Scientific classification
- Kingdom: Animalia
- Phylum: Arthropoda
- Clade: Pancrustacea
- Class: Insecta
- Order: Lepidoptera
- Family: Geometridae
- Genus: Eupithecia
- Species: E. egena
- Binomial name: Eupithecia egena Vojnits, 1984
- Synonyms: Eupithecia anteacta Vojnits, 1984 ; Eupithecia ficta Vojnits, 1984 ; Eupithecia seminuda Vojnits, 1984 ; Eupithecia sublasciva Vojnits, 1984;

= Eupithecia egena =

- Genus: Eupithecia
- Species: egena
- Authority: Vojnits, 1984

Species of moth

Eupithecia egena is a moth in the family Geometridae. It is found in China, India and Nepal. The species flies from mid-July to mid-September at an altitude between 1800 and 4000 meters above sea level.

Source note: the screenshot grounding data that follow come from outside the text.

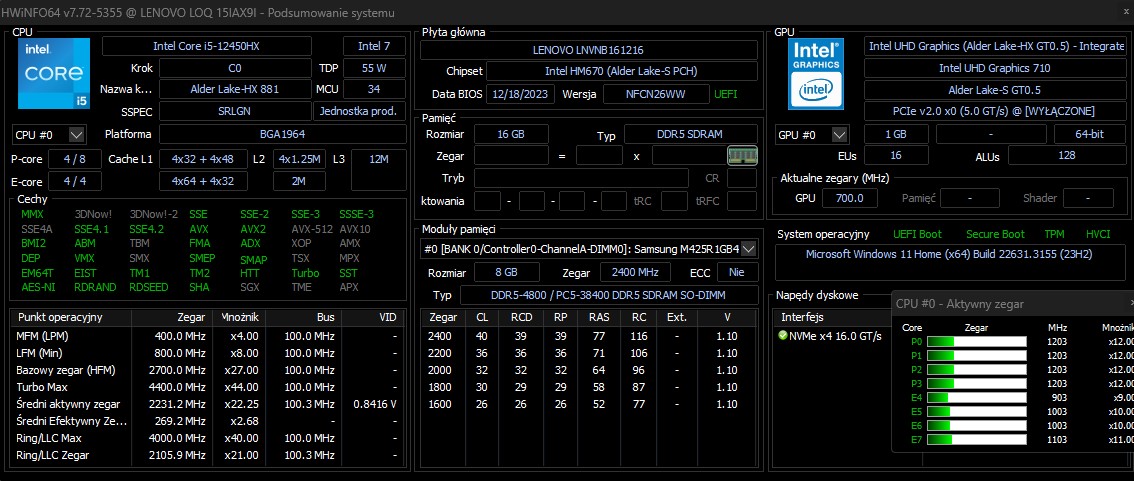Click the green check icon beside NVMe drive
The image size is (1134, 481).
[x=782, y=336]
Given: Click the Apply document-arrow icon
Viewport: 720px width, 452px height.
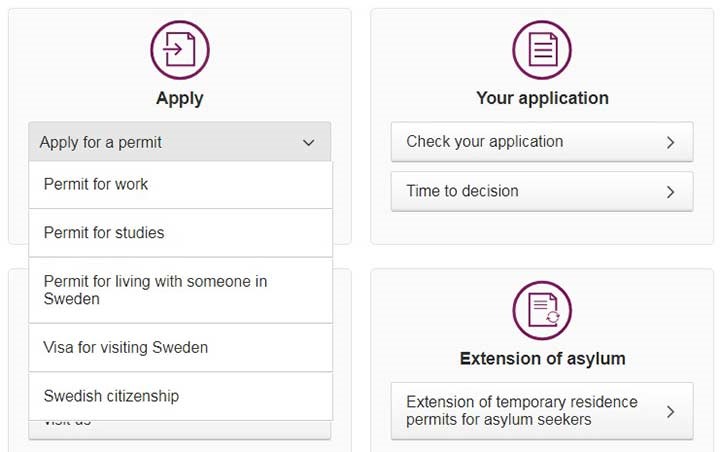Looking at the screenshot, I should coord(180,50).
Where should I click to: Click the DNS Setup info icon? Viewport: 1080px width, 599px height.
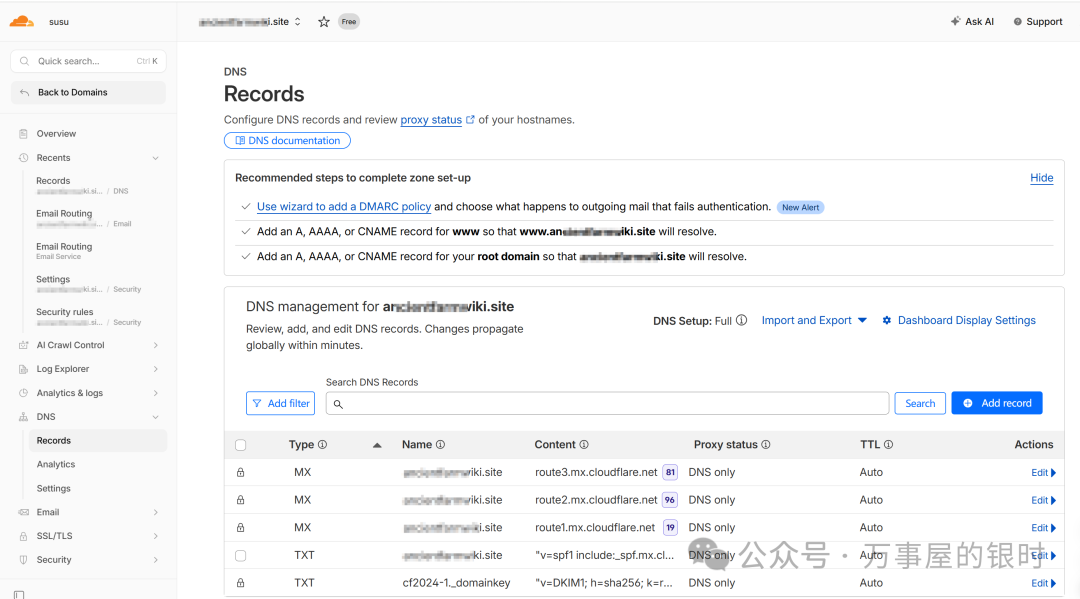(x=741, y=321)
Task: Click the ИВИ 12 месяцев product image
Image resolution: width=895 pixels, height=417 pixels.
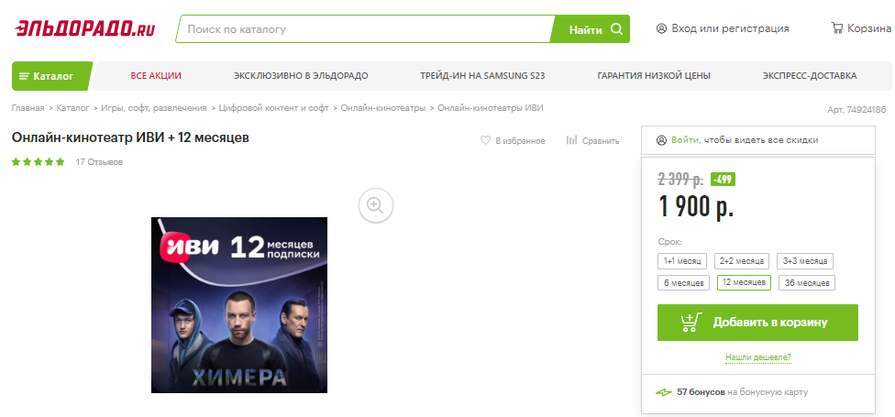Action: [x=239, y=305]
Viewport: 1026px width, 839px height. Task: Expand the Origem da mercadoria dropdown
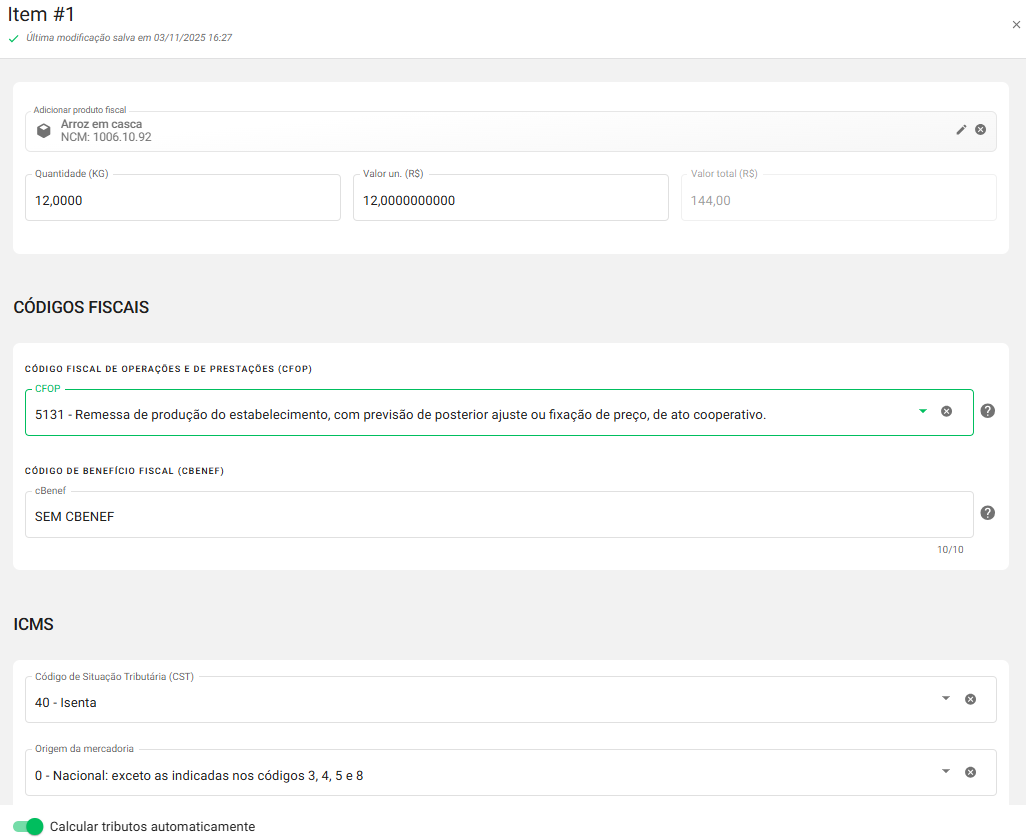pos(946,772)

Adults have grey-brown forewings and off-white hindwings. It resembles Eupithecia lasciva, but is larger. In addition, Eupithecia lasciva has an ochreous red patch in the distal area of the forewing and indistinct transverse lines, whereas in Eupithecia egena, the transverse lines are much more distinct and the red patch is smaller or entirely absent.